(Saved data entries)
BEGIN

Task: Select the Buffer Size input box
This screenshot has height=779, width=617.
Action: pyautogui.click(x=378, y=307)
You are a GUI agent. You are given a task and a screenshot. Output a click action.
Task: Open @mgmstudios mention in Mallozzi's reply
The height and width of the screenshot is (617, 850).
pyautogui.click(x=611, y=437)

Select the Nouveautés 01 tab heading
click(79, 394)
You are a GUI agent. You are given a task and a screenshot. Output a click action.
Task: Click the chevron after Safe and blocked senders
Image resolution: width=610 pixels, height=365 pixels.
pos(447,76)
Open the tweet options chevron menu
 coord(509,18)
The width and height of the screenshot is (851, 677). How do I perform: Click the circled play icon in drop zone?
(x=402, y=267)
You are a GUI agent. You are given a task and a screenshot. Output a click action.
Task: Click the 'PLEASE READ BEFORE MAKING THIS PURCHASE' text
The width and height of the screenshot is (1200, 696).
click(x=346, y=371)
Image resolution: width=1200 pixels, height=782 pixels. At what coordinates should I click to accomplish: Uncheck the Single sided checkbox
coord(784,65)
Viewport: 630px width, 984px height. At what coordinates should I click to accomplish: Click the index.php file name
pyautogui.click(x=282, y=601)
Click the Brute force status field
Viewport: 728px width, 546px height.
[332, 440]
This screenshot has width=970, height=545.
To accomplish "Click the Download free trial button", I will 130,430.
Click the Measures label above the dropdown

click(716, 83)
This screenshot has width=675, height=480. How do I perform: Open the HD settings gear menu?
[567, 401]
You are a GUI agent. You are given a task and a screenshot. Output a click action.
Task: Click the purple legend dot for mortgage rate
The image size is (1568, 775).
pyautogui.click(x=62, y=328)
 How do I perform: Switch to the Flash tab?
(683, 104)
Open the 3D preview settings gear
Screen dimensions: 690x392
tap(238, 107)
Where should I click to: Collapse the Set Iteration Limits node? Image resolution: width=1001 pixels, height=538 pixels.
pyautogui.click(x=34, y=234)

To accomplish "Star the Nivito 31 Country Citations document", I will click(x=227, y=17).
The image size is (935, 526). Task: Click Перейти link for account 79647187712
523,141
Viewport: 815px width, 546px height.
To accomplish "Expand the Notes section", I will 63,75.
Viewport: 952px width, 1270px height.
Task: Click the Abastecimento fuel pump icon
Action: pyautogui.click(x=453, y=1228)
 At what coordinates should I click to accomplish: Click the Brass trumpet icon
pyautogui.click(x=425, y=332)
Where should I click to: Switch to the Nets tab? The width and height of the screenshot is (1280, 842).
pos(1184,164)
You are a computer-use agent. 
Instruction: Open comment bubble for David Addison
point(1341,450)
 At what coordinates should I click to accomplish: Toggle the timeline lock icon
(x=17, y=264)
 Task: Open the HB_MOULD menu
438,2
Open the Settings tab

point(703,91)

END

Print exactly, and only, the lines from the line containing "This screenshot has width=970, height=545." through the final line of the records, both included.

** Output **
This screenshot has width=970, height=545.
To accomplish "Click the Download free trial button", I will 130,430.
Click the Measures label above the dropdown

click(716, 83)
This screenshot has width=675, height=480. How do I perform: Open the HD settings gear menu?
[567, 401]
You are a GUI agent. You are given a task and a screenshot. Output a click action.
Task: Click the purple legend dot for mortgage rate
The image size is (1568, 775).
pyautogui.click(x=62, y=328)
 How do I perform: Switch to the Flash tab?
(683, 104)
Open the 3D preview settings gear
Screen dimensions: 690x392
tap(238, 107)
Where should I click to: Collapse the Set Iteration Limits node? Image resolution: width=1001 pixels, height=538 pixels.
pyautogui.click(x=34, y=234)

To accomplish "Star the Nivito 31 Country Citations document", I will click(x=227, y=17).
The image size is (935, 526). Task: Click Перейти link for account 79647187712
523,141
Viewport: 815px width, 546px height.
To accomplish "Expand the Notes section", I will 63,75.
Viewport: 952px width, 1270px height.
Task: Click the Abastecimento fuel pump icon
Action: pyautogui.click(x=453, y=1228)
 At what coordinates should I click to accomplish: Click the Brass trumpet icon
pyautogui.click(x=425, y=332)
Where should I click to: Switch to the Nets tab? The width and height of the screenshot is (1280, 842).
pos(1184,164)
You are a computer-use agent. 
Instruction: Open comment bubble for David Addison
point(1341,450)
 At what coordinates should I click to accomplish: Toggle the timeline lock icon
(x=17, y=264)
 Task: Open the HB_MOULD menu
438,2
Open the Settings tab

point(703,91)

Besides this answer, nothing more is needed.